Our main goal here at RE:VIVE is to make evident the different ways we can use archives creatively, of course, for that to occur, archives need to be accessible and open for creative reuse – something which a lot of the time archives themselves do not have control over. That said, though the Covid Crisis has turned the world upside down in many ways; it also lit a spark for cultural initiatives and institutions around the globe to start giving access to their collections, by means of virtual tours, turning their festivals online, organizing online viewing sessions etc. Though we do hope some of these developments in terms of access remain available after this crisis is behind us – we wanted to also take this opportunity to consolidate a lot of resources, some existing for a long time now, some more recent, and give you an extra push to make the best out of the social isolation and get your creative juices flowing.
Before you get into it, some things to remember:
- Double check the licensing – you can read up on the different Creative Commons licenses here.
- Attribute credit – at least the archival source. Even though sometimes you don’t have to, It’s the nice thing to do 🙂
Without further ado, here are some of our favorite resources (in no particular order):
Starting off the list with a project that’s closer to home: Open Beelden. Open Beelden is a dutch heritage project. Within this project a number of Dutch moving image institutions came together to make available a lot of their open access films online. A huge number of these films are entirely open for creative reuse, you can check that in the left sidebar. You can also search and filter by rights, which can be very useful!
In terms of moving image collections, the Prelinger Archive is one of the first that is entirely open for creative reuse – in fact, they “warmly encourage” it. This archive was collected by Rick Prelinger who took it upon himself to “rescue” films – educational, safety, medical etc – from being thrown away. The collection soon grew and with the help of the Internet Archives a large number of the films was digitized. Again, everything in this collection is free for creative reuse – it’s also just fun to watch!

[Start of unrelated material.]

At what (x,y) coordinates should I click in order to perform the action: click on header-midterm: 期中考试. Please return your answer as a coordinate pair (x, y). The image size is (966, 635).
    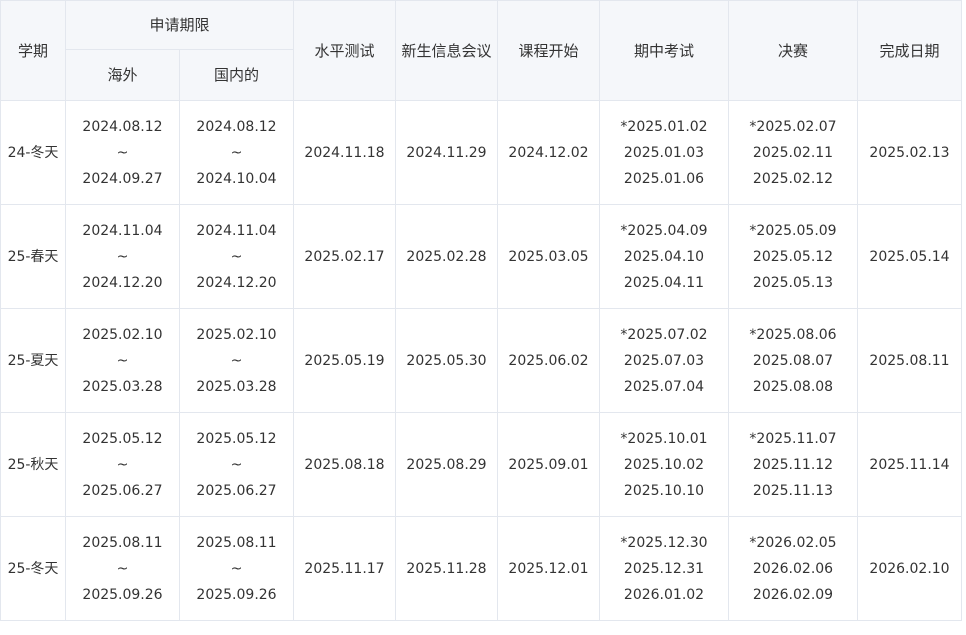
    Looking at the image, I should click on (664, 50).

Europeana is a long term European project which brings together thousands of European archives, libraries and museums to share cultural heritage. Not only for moving image and sound, you can also find books, artworks, photographs and articles. Not everything is free for creative reuse but you can filter the results according to licenses and there’s a lot you can use!
Library of Congress is definitely one of the institutions that does a great job in offering their collections publicly and online. All of the streaming films in the Selections from the National Film Registry collection are in the public domain and most of them – I believe other than two titles – are downloadable! You can also have a look at the collection in their YouTube channel here.

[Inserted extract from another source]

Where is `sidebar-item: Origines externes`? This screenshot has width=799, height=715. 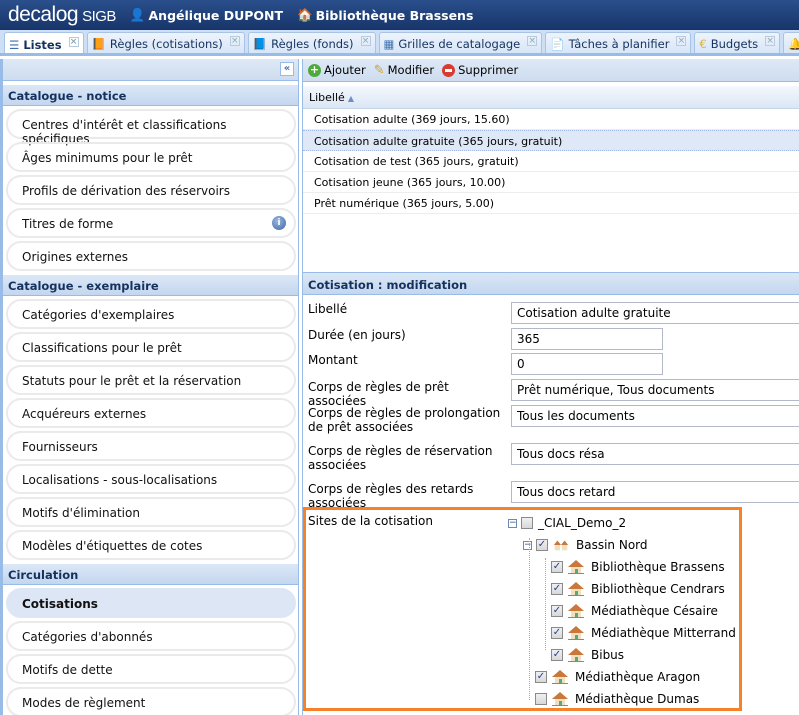 sidebar-item: Origines externes is located at coordinates (151, 256).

Obviously we’re going to plug our own work here! Since the beginning of this project one of our main outputs are the sample packs that we put together. These are collections of sounds that you can download and use freely. The collections are curated – sometimes in obvious categories like “storms”, “bells” and sometimes a bit more abstract like “heavy”. You can go ahead and download and play around with these sounds as you like!

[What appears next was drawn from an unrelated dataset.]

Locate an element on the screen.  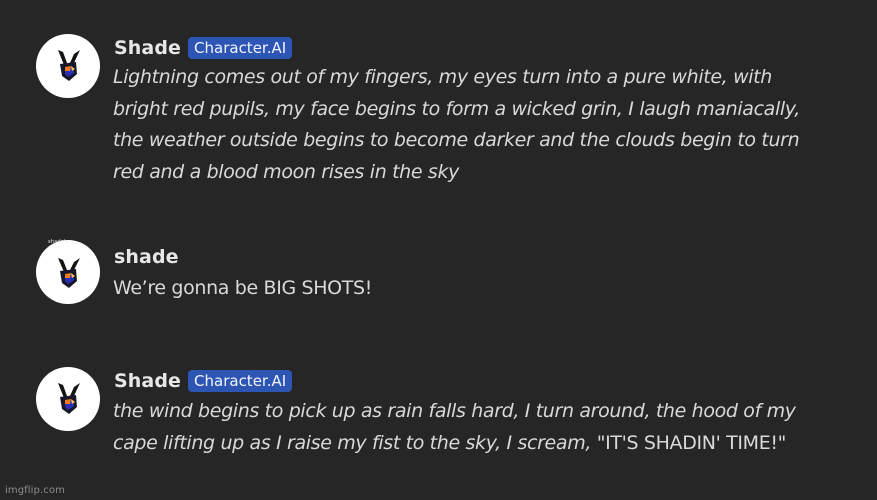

Sound of Changes is a cooperation between six museums in Europe that aims to document changes in the acoustic landscape. All of the sounds are free for creative reuse – in fact, it’s encouraged!
Sounds of space – how cool is that? What’s even cooler, is that you can go ahead and listen and download everything and re-use for whatever you want. They’re public domain but give NASA a shoutout cause they’re very cool. Inspiration needed? Willam Basinski’s latest album based on recordings of black holes is a good start.
The sample recordings in University of Iowa’s Musical Instrument Samples Database have been collected since 1997 and are freely available on this website and can be downloaded and used for any projects, without restrictions. The database includes strings, winds and brass, percussion, and a Steinway piano! The history and archive pages show how the studios have developed over the years and include a wonderful set of Moog Demo mp3s by Peter Tod Lewis.
Some more free to use sound collections that we like:
If you don’t want to get creative and just want to watch films, check these out:
- Open Culture
- Cabin Fever (experimental films)
- You can also subscribe to Mubi for a mere €1 for the next three months
And don’t forget, this is a great time to check out free trials, just check the fine print!